Biraz sonra, makyaj odasından Türkan çıkıp sete geldi. Elleri arkadan bağlıydı. Yanında bekçi, polis, savcı, imam vardı. Güya burası bir hapishane avlusuydu. Rejisör Mehmet Dinler idam entarisi giymiş Türkan'a:

- «Ayakların sallanırken de bir resim çekmek lazım... Ama onu buradaki bir set işçisine yaptırırım» dedi. Türkan:





- «İsterseniz ben de ellerimle boğazımdaki ipi tutup birkaç saniye asılı kalabilirim» dedi.
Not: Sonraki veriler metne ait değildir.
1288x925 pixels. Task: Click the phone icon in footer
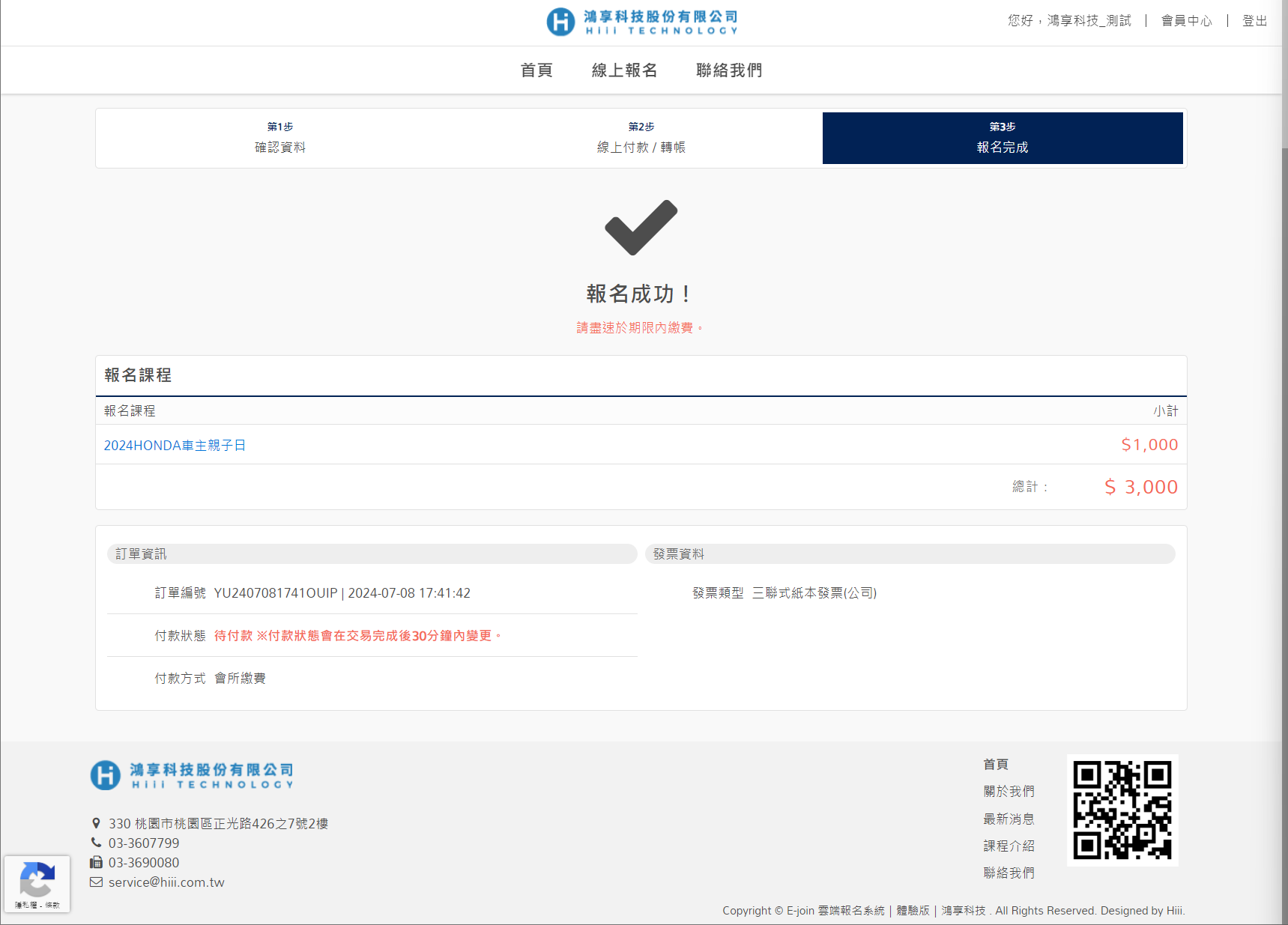[96, 843]
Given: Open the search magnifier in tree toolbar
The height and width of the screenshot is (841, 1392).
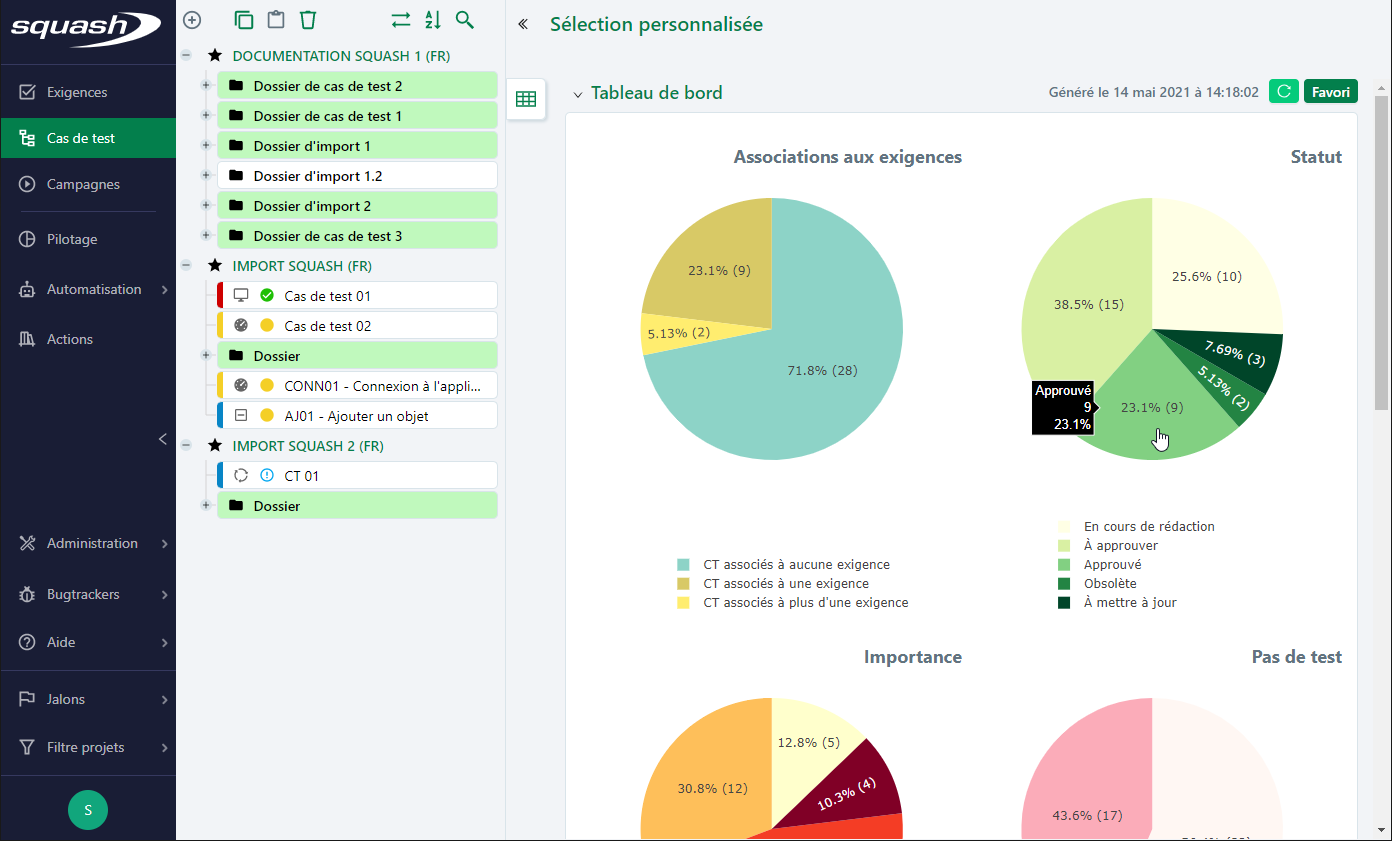Looking at the screenshot, I should click(x=464, y=20).
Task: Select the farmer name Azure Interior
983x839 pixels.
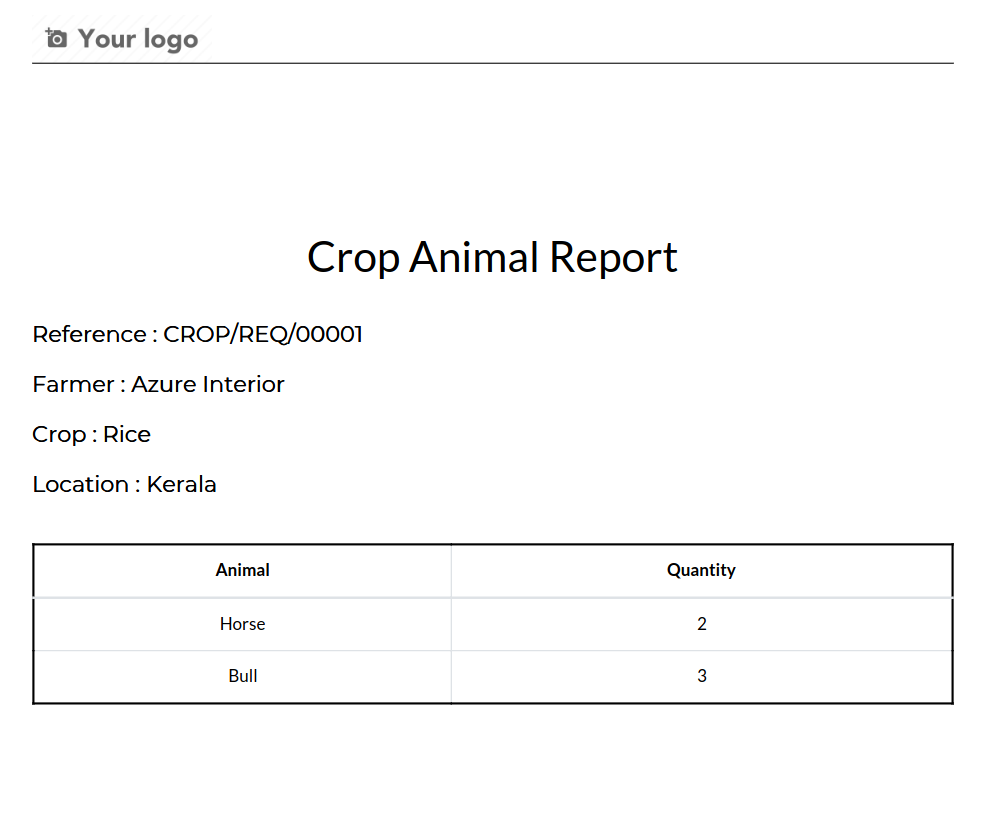Action: (x=208, y=384)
Türkân'ın sehpanın altına gelişi, iskemleye çıkışı ve boynuna ip geçirildikten sonra iskemlenin devrilip boşlukta kalışı (son hareket hareket hariç) çekilip bitirildi. Set işçisine Türkan'ın giydiği idam gömleği giydirildi. Yakın planda ayakları çekilirken Türkan geldi ve seyircilerin «Türkan diye seyredeceği» figürana kameranın vizöründen baktı. Yani kendi idamını seyretti. Türkan Şoray'ın bu tehlikeli plan için ipte sallanmasına lüzum kalmadığına rejisör Mehmet Dinler karar verdi. Biz de seyredenlerin sinirlerini bozan bu acıklı sahneyi bırakıp kendimizi sokağa dar attık.
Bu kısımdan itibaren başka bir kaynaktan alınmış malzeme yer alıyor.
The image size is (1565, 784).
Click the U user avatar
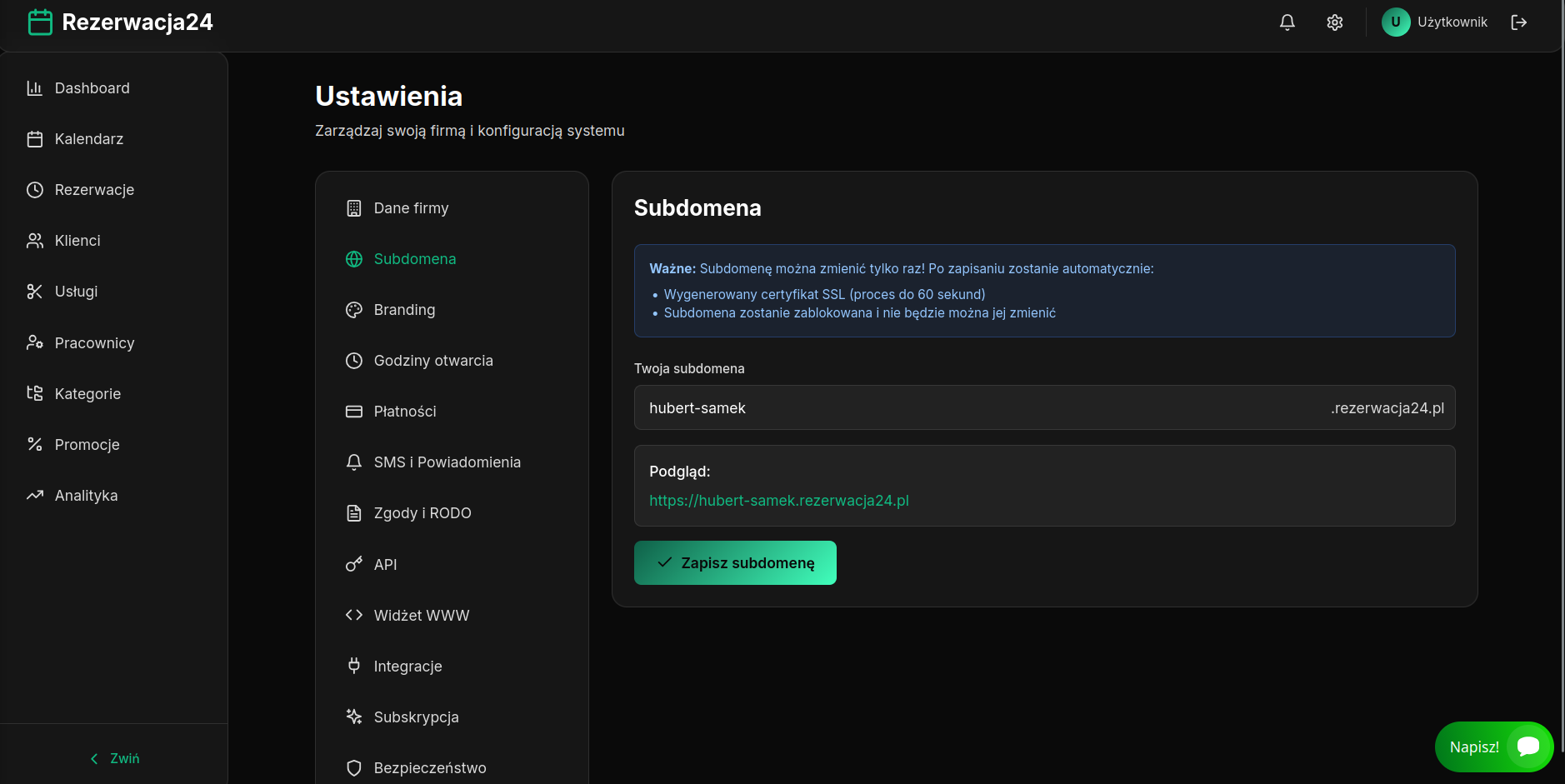click(x=1396, y=22)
Yılmaz Güney ise «Kozanoğlu» filminde, tarihi gerçeklere uyması için idam edilmişti. Bu gerekli bir idam sahnesiydi. Rejisör Atıf Yılmaz ile Yılmaz Güney büyük bir iddia ile yaptıkları filmden yüzlerinin akıyla çıktılar. Rejisör, modern, konusu masa başında uydurulmuş bir film olmadığı için, «Kozanoğlu» filminde sadistçe duygular uyandırmamak için, idamın yalnız başlangıcına filmde yer vermişti.
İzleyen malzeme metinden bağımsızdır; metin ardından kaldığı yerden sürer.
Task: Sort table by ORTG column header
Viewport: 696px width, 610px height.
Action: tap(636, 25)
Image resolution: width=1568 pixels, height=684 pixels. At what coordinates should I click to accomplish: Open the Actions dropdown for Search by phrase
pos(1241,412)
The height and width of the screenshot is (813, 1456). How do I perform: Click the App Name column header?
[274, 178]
Son idam Erol Taş'ın başından geçti. Yönetmen Yavuz Yalınkılıç, Büyükdere'de, Bahçeköy'de kurduğu derme çatma bir idam sehpasında «Katırcı Yani Efe» rolünü yapan Erol Taş'ı cellat Kara Ali'ye astırdı. Bu da tarihte geçmiş, gerçek bir olayın hikayesidir. Ama filmin gerçeklere ne derece uyduğu gösterildikten sonra anlaşılacaktır.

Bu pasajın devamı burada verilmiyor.